I didn’t grow up in patriarchy, or at least I didn’t know that I did till I was reached adulthood. I grew up in a matriarchy. Women were the authority figures in my life, the people upholding my communities. To all intents and purposes I grew up in the matriarchal enclaves created when mothers were ghettoised by our economic approach. Women were the heads of households, there was no question women could not do what men did, because they had to. So we didn’t discuss it.
Communities bound by children, and caring for others. And looking after the vulnerable because noone else was. I think matriarchies existed all over the place when I was a kid. I think The Sun told governments to call them something else and our political class never bothered to check.

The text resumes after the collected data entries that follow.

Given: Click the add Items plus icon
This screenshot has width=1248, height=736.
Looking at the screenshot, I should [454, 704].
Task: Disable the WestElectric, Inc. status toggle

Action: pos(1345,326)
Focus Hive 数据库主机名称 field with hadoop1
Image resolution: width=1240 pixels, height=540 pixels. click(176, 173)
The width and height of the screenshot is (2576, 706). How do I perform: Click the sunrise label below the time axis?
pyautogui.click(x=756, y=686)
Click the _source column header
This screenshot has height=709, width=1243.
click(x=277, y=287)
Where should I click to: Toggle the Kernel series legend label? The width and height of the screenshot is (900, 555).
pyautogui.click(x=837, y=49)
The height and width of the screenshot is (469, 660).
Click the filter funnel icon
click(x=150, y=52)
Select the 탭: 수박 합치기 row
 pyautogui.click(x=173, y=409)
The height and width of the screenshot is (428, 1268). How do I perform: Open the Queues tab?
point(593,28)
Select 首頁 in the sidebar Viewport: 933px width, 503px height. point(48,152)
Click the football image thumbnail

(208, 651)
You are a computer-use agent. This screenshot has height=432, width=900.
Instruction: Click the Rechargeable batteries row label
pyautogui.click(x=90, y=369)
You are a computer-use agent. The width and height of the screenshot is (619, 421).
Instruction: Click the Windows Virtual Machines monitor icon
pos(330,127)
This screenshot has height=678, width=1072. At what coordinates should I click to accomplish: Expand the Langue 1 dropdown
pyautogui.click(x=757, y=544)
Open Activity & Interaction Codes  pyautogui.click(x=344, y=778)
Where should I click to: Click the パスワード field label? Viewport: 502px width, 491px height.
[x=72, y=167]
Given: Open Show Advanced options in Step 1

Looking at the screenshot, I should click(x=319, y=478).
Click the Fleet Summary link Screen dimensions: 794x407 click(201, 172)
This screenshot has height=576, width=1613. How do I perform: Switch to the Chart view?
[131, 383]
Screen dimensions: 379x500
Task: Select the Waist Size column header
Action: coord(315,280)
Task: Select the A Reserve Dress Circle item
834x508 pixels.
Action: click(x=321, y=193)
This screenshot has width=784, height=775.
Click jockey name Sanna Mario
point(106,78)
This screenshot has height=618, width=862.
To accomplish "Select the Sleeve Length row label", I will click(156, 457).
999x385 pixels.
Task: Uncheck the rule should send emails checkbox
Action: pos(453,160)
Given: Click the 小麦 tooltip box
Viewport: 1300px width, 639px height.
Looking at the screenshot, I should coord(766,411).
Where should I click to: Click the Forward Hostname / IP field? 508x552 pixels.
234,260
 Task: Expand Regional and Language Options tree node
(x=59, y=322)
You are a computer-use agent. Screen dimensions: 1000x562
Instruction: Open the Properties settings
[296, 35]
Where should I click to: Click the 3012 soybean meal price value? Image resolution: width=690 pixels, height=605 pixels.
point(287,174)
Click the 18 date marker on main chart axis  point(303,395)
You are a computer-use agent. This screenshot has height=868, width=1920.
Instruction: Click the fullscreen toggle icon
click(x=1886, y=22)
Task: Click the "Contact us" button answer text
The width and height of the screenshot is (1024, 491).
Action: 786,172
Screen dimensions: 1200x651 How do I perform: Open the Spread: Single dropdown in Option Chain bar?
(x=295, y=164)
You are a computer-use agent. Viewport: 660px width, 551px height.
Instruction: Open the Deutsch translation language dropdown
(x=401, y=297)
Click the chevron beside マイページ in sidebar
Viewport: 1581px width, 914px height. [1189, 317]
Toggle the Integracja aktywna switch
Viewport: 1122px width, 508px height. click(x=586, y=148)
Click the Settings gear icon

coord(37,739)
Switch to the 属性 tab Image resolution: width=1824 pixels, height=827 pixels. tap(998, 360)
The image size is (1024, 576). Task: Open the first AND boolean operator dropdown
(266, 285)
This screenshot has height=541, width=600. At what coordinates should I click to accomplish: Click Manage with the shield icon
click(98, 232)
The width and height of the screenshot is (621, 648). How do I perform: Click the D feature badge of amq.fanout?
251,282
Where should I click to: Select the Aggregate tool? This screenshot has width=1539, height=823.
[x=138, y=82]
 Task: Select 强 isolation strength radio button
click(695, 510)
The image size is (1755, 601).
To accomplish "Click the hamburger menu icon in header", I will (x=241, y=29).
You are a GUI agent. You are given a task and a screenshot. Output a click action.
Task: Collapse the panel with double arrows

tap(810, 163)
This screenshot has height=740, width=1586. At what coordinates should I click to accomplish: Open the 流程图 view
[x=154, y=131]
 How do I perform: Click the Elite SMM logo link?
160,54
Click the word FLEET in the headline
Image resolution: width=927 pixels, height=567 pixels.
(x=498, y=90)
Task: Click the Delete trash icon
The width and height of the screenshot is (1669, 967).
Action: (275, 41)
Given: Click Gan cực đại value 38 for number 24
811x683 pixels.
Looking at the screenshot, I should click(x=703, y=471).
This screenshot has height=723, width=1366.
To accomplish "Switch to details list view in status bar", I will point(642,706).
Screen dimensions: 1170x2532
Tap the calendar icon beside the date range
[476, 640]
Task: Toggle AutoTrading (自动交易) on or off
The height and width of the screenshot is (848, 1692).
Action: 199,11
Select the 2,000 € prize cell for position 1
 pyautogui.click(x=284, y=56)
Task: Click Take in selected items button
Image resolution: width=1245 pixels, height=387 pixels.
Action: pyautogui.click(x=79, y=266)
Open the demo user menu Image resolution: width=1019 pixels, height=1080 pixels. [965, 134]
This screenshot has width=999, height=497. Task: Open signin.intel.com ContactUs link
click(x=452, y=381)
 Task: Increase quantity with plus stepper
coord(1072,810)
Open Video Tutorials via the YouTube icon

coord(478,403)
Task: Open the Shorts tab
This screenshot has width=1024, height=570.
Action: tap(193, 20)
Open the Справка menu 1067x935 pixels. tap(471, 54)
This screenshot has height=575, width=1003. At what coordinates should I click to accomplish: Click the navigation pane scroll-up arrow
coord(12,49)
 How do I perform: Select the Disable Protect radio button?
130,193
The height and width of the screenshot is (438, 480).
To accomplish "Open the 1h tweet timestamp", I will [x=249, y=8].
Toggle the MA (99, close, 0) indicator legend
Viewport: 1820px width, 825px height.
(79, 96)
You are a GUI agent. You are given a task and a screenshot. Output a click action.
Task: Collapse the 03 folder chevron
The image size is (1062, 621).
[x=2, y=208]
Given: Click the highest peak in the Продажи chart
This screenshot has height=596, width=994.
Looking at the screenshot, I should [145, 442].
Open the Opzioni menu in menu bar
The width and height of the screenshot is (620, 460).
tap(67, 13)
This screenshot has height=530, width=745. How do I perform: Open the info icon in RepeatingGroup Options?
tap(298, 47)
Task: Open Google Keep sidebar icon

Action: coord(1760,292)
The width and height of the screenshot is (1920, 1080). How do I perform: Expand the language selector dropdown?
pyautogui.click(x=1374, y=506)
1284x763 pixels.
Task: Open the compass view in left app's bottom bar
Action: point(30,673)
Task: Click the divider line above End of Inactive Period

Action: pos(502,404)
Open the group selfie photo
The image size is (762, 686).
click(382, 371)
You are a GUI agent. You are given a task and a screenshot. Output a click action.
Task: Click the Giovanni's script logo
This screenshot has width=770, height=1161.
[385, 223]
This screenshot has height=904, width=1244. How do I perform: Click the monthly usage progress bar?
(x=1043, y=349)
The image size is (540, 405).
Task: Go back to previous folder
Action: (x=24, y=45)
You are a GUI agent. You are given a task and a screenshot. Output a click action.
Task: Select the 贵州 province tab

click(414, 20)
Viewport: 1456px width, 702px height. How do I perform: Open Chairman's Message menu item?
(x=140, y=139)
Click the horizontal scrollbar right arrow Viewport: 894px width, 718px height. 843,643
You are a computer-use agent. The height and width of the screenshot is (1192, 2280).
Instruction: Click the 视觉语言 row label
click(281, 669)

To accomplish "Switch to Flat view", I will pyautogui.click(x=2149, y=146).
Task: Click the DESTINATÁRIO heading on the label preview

My working life was spent in traditionally female professions, because I felt that work was important. Growing up in the environment I did, ensured I understood that. I didn’t really ever understand the constant discussion about misogyny among the mainstream political feminists. Or how gender inequality could be manifested so deeply. Not when I had never seen that kind of misogyny face to face in the society I understood had addressed it. Equality legislation recognising inequality had passed years before I was born.
I found out in the last year why political commentators are always going on about misogyny. The culture around politics and the media is defined by it. And elitism.. The poverty those communities did have to discuss and work around, in lieu of erudite discussion of patriarchy is the result of it. The turnover of families in those communities which had to stay whole, increasing, the older I got.